2005 book by Tim Rawle

Cambridge is Tim Rawle's introduction to the architectural history of Cambridge. Concise essays telling the story of the city's growth from Roman times to the present day and of the development of the colleges of the University of Cambridge are profusely illustrated with Rawle's photographs of townscapes and views of the colleges.

==Summary==
Dr Peter Richard's review in CAM captures the book's essence: "At the heart of the book lies a fascinating exploration of seven hundred years of University architecture," he wrote. "In a succession of striking images, Rawle examines halls and chapels, bridges, lanterns, gate towers and gardens.
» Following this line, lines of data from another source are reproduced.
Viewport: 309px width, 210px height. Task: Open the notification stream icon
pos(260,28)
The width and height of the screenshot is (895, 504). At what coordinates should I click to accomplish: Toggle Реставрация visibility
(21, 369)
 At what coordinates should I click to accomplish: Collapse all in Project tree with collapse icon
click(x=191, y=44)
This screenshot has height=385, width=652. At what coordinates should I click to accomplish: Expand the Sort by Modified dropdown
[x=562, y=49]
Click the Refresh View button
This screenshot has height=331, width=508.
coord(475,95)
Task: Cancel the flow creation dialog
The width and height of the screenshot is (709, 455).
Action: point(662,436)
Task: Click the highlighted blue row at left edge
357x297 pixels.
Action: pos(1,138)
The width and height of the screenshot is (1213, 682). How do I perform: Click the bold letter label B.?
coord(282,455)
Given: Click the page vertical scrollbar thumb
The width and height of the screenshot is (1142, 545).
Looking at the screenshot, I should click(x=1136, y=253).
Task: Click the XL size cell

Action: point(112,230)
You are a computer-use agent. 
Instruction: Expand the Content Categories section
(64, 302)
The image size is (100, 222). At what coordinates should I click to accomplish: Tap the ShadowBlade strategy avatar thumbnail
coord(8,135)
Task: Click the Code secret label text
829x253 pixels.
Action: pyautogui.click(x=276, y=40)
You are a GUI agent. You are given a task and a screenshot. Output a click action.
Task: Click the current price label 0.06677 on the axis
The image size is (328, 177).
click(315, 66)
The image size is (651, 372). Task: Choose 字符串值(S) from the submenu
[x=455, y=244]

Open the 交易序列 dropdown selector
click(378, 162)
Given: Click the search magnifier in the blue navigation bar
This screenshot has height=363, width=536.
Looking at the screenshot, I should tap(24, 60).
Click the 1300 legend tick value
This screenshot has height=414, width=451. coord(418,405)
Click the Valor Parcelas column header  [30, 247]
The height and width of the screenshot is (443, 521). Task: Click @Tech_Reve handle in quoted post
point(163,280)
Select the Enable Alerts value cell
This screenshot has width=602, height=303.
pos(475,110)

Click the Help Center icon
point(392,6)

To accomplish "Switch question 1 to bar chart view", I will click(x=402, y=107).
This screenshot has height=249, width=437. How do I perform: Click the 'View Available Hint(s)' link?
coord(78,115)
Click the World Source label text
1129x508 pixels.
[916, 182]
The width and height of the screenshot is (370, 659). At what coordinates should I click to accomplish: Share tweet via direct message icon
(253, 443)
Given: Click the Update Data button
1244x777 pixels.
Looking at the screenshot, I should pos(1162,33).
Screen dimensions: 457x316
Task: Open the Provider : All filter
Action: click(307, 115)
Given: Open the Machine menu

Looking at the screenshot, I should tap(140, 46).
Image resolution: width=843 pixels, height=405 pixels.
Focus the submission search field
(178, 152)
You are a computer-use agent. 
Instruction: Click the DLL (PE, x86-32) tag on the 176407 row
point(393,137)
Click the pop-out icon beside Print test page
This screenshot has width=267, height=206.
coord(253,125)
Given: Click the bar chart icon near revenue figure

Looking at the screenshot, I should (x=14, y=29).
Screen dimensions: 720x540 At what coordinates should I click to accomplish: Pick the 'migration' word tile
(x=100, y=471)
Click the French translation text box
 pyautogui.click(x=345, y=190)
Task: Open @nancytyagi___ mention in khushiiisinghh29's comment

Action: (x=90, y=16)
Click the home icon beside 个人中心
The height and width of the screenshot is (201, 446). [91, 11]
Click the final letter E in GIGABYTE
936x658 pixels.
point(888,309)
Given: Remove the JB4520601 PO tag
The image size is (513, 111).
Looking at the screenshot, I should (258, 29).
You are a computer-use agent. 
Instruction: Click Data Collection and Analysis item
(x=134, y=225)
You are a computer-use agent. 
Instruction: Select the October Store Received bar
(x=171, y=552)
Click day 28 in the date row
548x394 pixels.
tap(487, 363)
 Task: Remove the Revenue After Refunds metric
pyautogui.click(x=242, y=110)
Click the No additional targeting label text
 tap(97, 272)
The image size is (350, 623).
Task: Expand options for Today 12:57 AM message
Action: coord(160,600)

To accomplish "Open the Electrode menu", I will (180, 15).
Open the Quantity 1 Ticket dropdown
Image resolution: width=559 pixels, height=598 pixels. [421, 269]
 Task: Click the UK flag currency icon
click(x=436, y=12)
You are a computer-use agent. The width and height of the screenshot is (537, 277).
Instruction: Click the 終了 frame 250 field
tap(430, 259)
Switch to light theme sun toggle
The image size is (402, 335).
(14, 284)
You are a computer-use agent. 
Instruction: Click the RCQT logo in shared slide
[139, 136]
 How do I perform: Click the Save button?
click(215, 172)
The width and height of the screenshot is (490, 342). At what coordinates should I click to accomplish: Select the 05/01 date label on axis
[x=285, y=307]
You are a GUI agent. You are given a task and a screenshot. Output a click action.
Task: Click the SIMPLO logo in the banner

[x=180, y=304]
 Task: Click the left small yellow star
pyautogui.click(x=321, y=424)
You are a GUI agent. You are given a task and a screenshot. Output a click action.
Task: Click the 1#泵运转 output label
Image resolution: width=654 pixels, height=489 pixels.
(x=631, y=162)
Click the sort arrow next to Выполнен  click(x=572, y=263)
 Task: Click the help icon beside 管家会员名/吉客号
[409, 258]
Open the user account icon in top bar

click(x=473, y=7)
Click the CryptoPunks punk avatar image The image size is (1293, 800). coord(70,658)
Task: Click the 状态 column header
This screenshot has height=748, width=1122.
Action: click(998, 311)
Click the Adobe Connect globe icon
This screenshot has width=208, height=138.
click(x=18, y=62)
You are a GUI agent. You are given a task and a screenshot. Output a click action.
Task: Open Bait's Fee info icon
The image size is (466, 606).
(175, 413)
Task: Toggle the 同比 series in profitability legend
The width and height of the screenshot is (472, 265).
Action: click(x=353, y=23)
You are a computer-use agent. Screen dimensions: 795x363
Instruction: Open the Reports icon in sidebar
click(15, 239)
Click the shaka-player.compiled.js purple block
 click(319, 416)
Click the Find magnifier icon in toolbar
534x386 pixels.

Accompanying the pictures are well informed captions and a substantial stylishly written essay that traces the city's history from Roman times."

==Critical reception==
Writing in the Sunday Telegraph, Clover Stroud commented: "It takes a book such as this to remind us that there are places in Britain to rival any city in the world for architectural splendour." John Graham in the Catholic Herald remarked on the "strikingly beautiful photographs, which avoid the usual clichéd images, depicting instead the university's more unusual and private corners" and on the "excellent essay on the development of the colleges", "On more than one occasion," he noted,"I had the eerie sense of actually looking at the building itself when perusing the photograph." Paul Kirkley's two-page illustrated feature on the book published in Cambridge Evening News gives a glimpse of how Rawle's photography captures "the hidden beauty" of the city. Peter Richards, in his CAM review, wrote: "This is, quite simply, the best introduction to Cambridge ever published."